(Requests)
1/ Reproduce the passage of the memory management implementation plan from "## Executive Summary" to "memory storage paths." verbatim.
2/ According to the memory management implementation plan, what prefix does `_compute_memory_id()` use?

(Document)
┄┄┄┄┄┄┄┄┄┄┄┄┄┄┄┄┄┄┄┄

# Implementation Plan: Memory Management System (Spec 16)
## Executive Summary
This plan implements a dual-lane Memory Management System enabling AI assistants to maintain project-specific Memory Banks separate from the main documentation corpus. The architecture replicates the existing Vector/Keyword/Graph indexing stack with memory-specific extensions: Ghost Nodes for cross-corpus linking, Typed Edges with anchor context, and configurable Recency Boost. Nine MCP tools provide CRUD, search, and maintenance operations. Implementation spans 5 phases (~1,800 LOC) with each phase delivering testable increments.
---
## 1. Implementation Phases
### Phase 1: Configuration & Storage Foundation
**Goal**: Extend configuration and establish memory storage paths.
**LOC Estimate**: ~200
| Step | Description |
|------|-------------|
| 1.1 | Add `MemoryConfig` dataclass to [src/config.py](../../src/config.py) |
| 1.2 | Add `[memory]` section parsing in `load_config()` |
| 1.3 | Create `resolve_memory_path()` function for project vs user storage |
| 1.4 | Add `memory` field to `Config` dataclass |
**Acceptance Criteria**:
- [ ] `config.memory.enabled` returns bool
- [ ] `config.memory.storage_strategy` is `"project"` or `"user"`
- [ ] `resolve_memory_path()` returns correct path for both strategies
- [ ] Config loads from TOML without errors
---
### Phase 2: Memory Index Manager
**Goal**: Create a dedicated `MemoryIndexManager` that mirrors `IndexManager` patterns.
**LOC Estimate**: ~350
| Step | Description |
|------|-------------|
| 2.1 | Create `src/memory/` package directory |
| 2.2 | Create `src/memory/manager.py` with `MemoryIndexManager` class |
| 2.3 | Implement `_compute_memory_id()` with `memory:` prefix |
| 2.4 | Implement `index_memory()`, `remove_memory()`, `persist()`, `load()` |
| 2.5 | Create `src/memory/models.py` with `MemoryDocument` model |
| 2.6 | Implement YAML frontmatter parsing (`type`, `status`, `tags`, `created_at`) |
**Acceptance Criteria**:
- [ ] `MemoryIndexManager` indexes memory files with correct ID prefix
- [ ] Frontmatter metadata extracted into chunk metadata
- [ ] Indices persist/load to `memories/indices/` subdirectory
- [ ] Memory documents use `HeaderChunker`
---
### Phase 3: Ghost Nodes & Typed Edges
**Goal**: Extend `GraphStore` for cross-corpus linking with context.

┄┄┄┄┄┄┄┄┄┄┄┄┄┄┄┄┄┄┄┄

(Raw records)
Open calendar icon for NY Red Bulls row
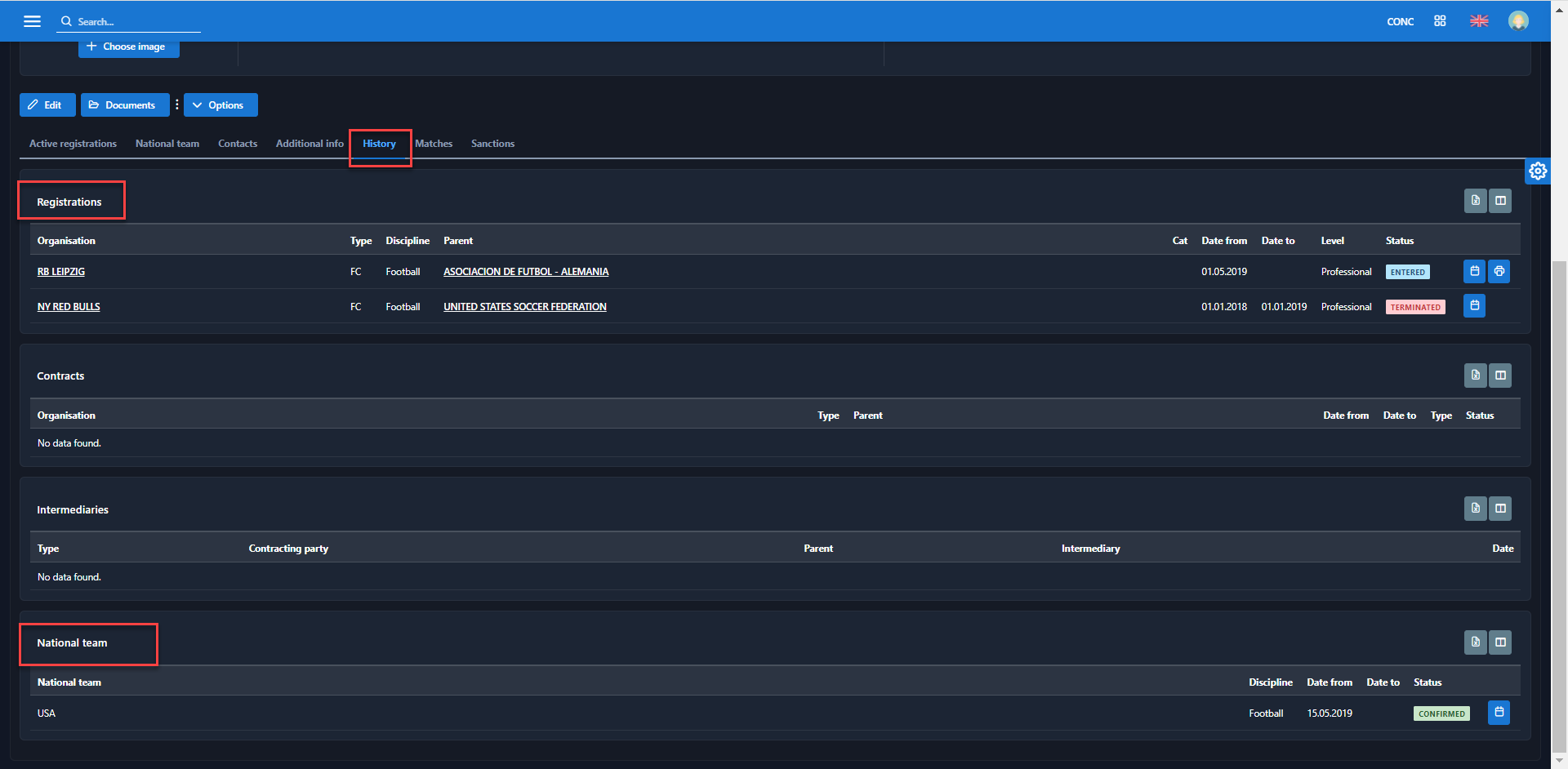The height and width of the screenshot is (769, 1568). (1474, 306)
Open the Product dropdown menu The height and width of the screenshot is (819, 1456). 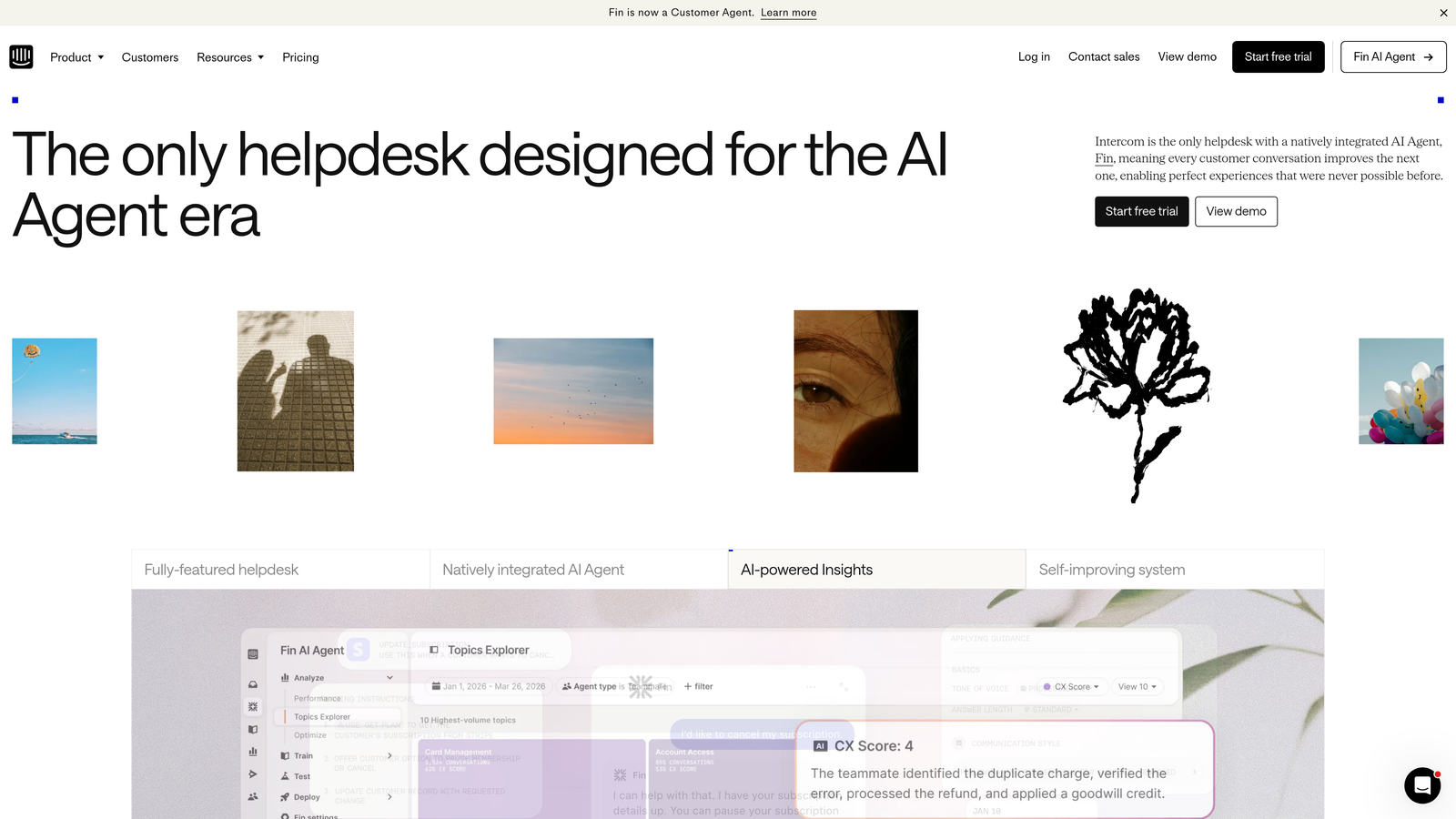(x=76, y=56)
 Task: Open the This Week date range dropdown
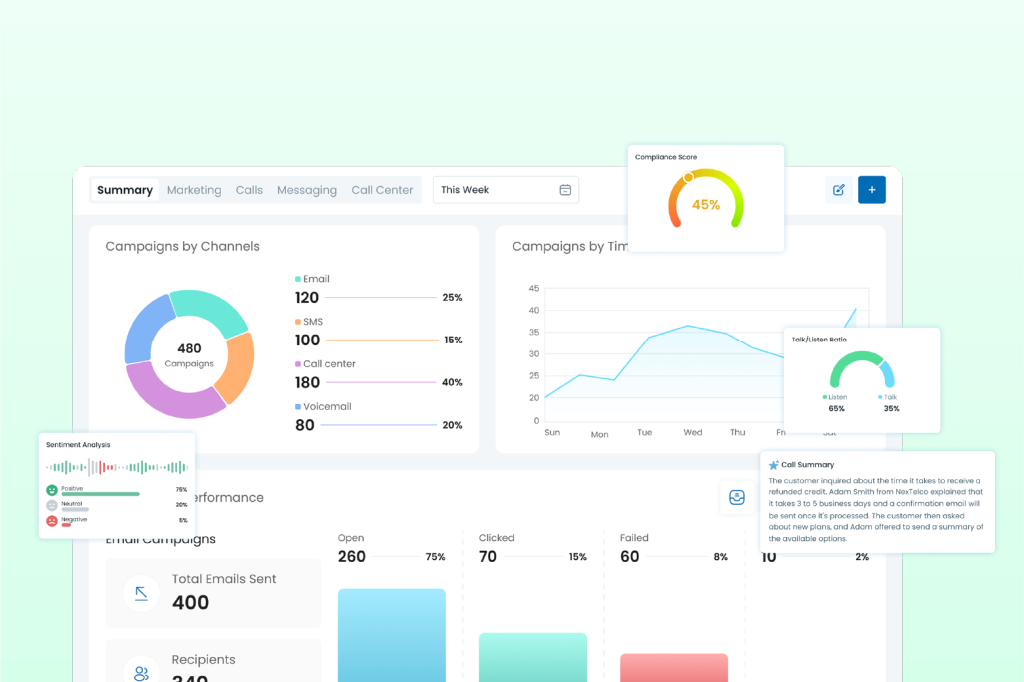[x=505, y=190]
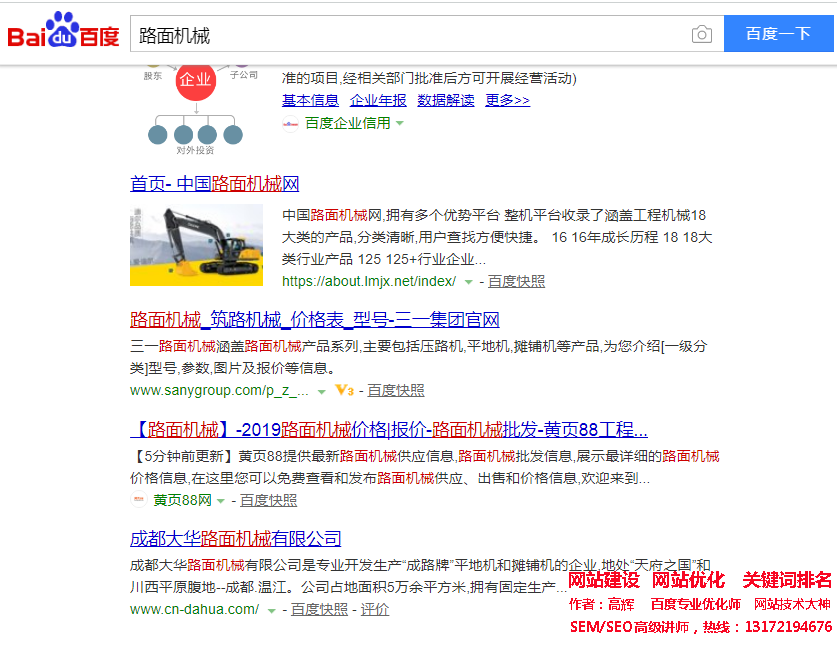Open the 基本信息 link
This screenshot has height=649, width=837.
click(310, 100)
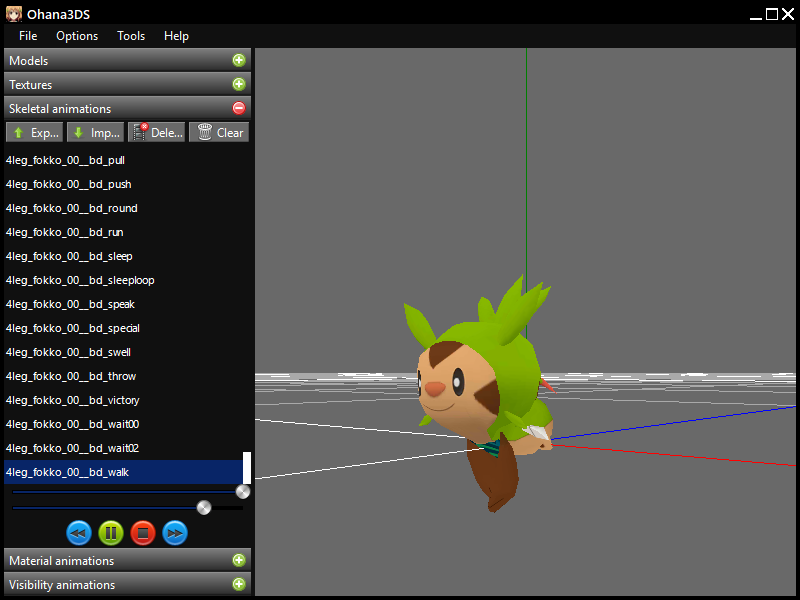800x600 pixels.
Task: Open the File menu
Action: pos(28,36)
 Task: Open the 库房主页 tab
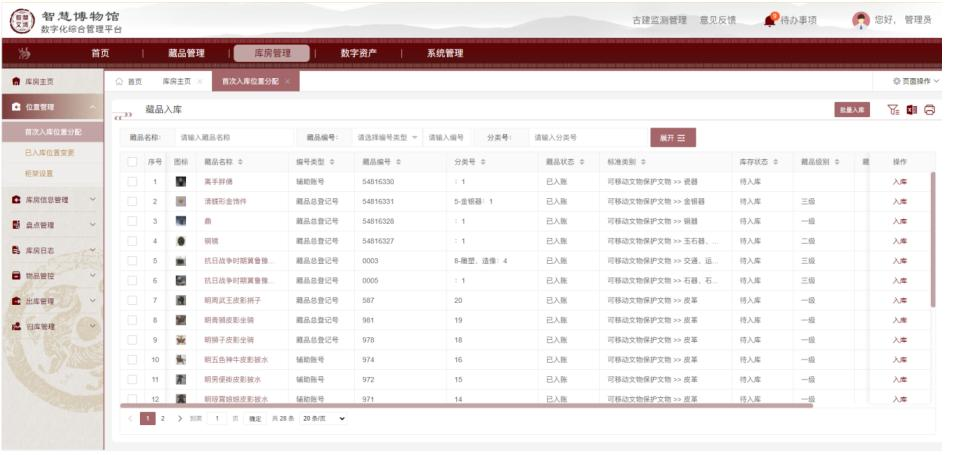point(176,81)
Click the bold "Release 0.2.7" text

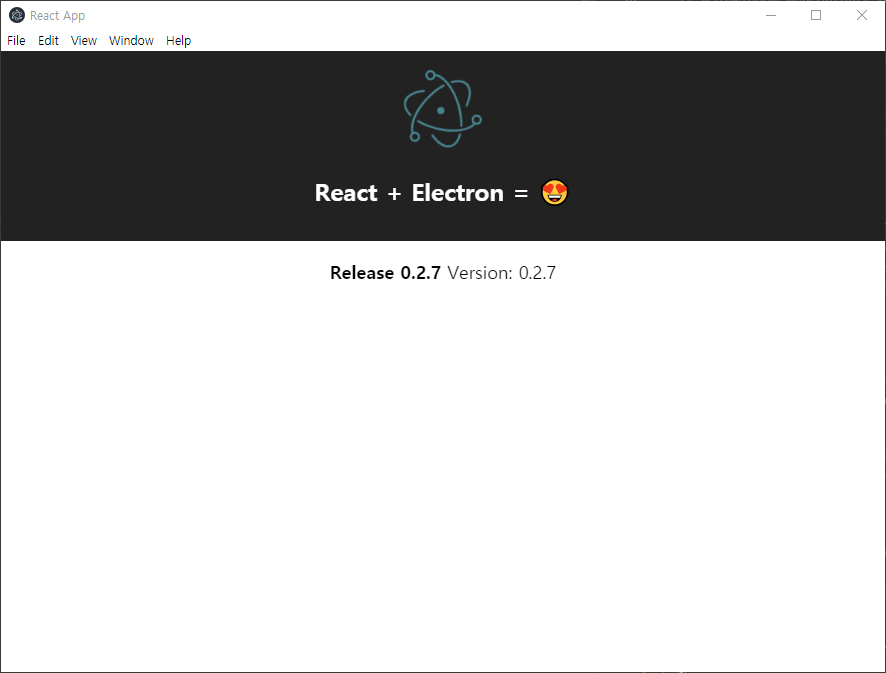385,273
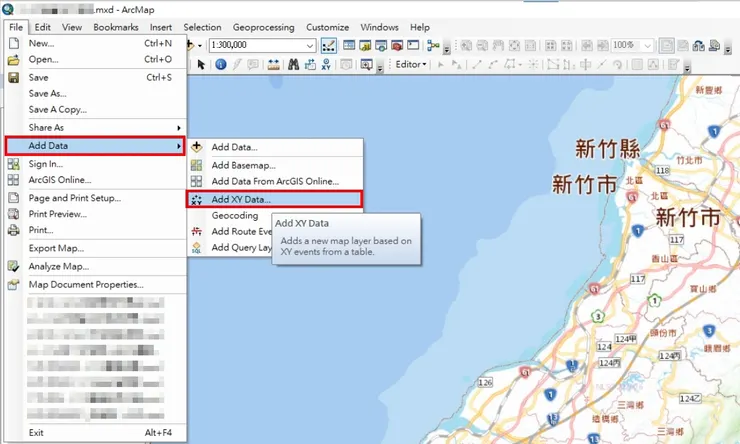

┄┄┄┄┄┄┄┄┄┄┄┄┄┄┄┄┄┄┄┄

(Responses)
1/
## Executive Summary
This plan implements a dual-lane Memory Management System enabling AI assistants to maintain project-specific Memory Banks separate from the main documentation corpus. The architecture replicates the existing Vector/Keyword/Graph indexing stack with memory-specific extensions: Ghost Nodes for cross-corpus linking, Typed Edges with anchor context, and configurable Recency Boost. Nine MCP tools provide CRUD, search, and maintenance operations. Implementation spans 5 phases (~1,800 LOC) with each phase delivering testable increments.
---
## 1. Implementation Phases
### Phase 1: Configuration & Storage Foundation
**Goal**: Extend configuration and establish memory storage paths.

2/ The `memory:` prefix.